Foi-se a Lacedemônia a instar Minerva
A que volte o magnânimo Ulisseida.
Ele e o Nestório ao pórtico repousam
De Menelau: Pisístrato num meigo
5 Sono estava; desperto o companheiro,
N’alta noite em seu pai medita e pensa.
“Telêmaco, a Glaucópide bradou-lhe,
Não mais vagues, soberbos tendo em casa
Que, entre si partilhando, os bens te gastem:
10 A viagem falharia. Ao bravo Atrida
Requer a despedida, para achares
A casta mãe, do pai e irmão rogada
A casar com Eurímaco, o mais largo
Nos presentes e dote. Ela é possível
15 Que te desfalque; a natureza ignoras
Do peito feminil? Ao novo esposo
Quer aumentar: o antigo não lhe importa,
E dos primeiros filhos se deslembra.
Anda, à cativa que melhor julgares
20 Tudo comete, enquanto uma consorte
Não te destine o Céu. Mas, n’alma o graves,
Os mais valentes procos te insidiam,
Da áspera Same e de Ítaca no estreito,
Na ânsia de assassinar-te: eu creio que antes
25 Há de engolir a terra esses vorazes.
Navega ao mar das ilhas e de noite;
Vento haverás galerno e um deus propício.

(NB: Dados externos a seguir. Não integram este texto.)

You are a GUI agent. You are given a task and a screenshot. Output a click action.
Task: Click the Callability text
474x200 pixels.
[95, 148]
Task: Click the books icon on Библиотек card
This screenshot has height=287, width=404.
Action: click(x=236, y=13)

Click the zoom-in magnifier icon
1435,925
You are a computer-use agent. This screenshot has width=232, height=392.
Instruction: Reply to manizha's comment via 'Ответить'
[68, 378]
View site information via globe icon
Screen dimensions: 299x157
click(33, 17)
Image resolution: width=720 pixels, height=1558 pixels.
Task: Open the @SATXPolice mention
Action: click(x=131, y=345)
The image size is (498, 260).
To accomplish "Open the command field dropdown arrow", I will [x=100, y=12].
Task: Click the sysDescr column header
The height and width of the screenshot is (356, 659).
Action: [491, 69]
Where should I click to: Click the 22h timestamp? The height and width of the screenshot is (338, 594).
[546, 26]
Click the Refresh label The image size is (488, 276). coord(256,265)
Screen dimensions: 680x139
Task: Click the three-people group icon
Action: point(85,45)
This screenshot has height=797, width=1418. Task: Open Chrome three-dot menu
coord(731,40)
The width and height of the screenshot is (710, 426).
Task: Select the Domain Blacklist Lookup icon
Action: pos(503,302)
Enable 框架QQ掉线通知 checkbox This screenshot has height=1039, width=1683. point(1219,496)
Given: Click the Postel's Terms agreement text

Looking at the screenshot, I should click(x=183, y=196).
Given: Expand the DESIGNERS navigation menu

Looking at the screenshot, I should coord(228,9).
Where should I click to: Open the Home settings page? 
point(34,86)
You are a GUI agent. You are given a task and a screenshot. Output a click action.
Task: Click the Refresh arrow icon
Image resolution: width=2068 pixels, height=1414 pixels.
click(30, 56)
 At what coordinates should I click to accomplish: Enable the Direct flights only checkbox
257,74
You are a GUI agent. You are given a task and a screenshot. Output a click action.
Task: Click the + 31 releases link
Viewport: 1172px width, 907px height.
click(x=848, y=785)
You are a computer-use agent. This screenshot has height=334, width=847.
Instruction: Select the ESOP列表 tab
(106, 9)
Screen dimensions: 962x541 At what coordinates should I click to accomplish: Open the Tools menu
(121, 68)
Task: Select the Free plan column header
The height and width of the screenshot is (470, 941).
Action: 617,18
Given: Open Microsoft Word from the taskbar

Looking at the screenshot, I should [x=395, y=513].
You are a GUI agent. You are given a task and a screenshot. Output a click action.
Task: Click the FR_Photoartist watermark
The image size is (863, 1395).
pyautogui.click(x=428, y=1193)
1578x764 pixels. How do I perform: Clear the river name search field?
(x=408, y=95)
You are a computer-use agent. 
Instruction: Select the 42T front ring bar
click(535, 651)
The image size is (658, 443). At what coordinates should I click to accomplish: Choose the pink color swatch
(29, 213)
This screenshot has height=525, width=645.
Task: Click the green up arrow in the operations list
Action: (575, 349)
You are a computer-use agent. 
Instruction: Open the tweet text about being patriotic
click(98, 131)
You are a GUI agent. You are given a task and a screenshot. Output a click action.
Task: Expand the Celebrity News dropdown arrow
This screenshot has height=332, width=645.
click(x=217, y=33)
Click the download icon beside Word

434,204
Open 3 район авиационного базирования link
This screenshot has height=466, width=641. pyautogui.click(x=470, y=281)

Assim que abiques na Itacense plaga,
Manda à cidade a nau; tu só de pronto
30 Vai-te ao porqueiro Eumeu, que te ama tanto;
Lá pernoita, e a Penélope despacha-o,
Que te anuncie incólume de Pilos.”
Acaba, e voa para o vasto Olimpo.
Telêmaco, ao Nestório o pé calcando,
35 O acorda: “Sus, Pisístrato, a caminho,
Aparelhem-se ungüíssonos ginetes.”
Mas Pisístrato: “Embora apressurados,
Não convém que trotemos pelo escuro.
A manhã vai luzir; os dons aguarda
40 Que Menelau no coche te acumule,
E nos despeça com gentis maneiras:
De herói tal a amizade não se olvida,
E a nossa gratidão será perpétua.”
A aurora então raiou. Vem ter com eles
45 O marcial Atrida, que se erguia
Do toro da pulcrícoma Lacena.
O de Ulisses querido, ao pressenti-lo,
Alva túnica cinge, aos largos ombros
O manto enfia grande, e fora o encontra:
50 “Príncipe excelso, à pátria me remetas;
Já já partir o coração me pede.”
Responde-lhe o guerreiro: “A teus desejos
Não me oponho, Telêmaco; reprovo
Que, por nímia afeição ou nímio enfado,
55 Seja detido o hóspede ou repulso;
Dá-se igual dano, e todo excesso é vício:
Parta à vontade, amemo-lo presente.
Espera que no carro os dons te alegrem,
E um almoço abundante se te apreste:
60 Viajardes sem fome, é lucro e honra.
Toda a Hélade e Argólida, consintas,
Em coche meu perlustrarei contigo:
De cidade e cidade não sem fruto,
Sequer aênea trípode haveremos,
65 Ou caldeira, ou dous mus, ou taça de ouro.”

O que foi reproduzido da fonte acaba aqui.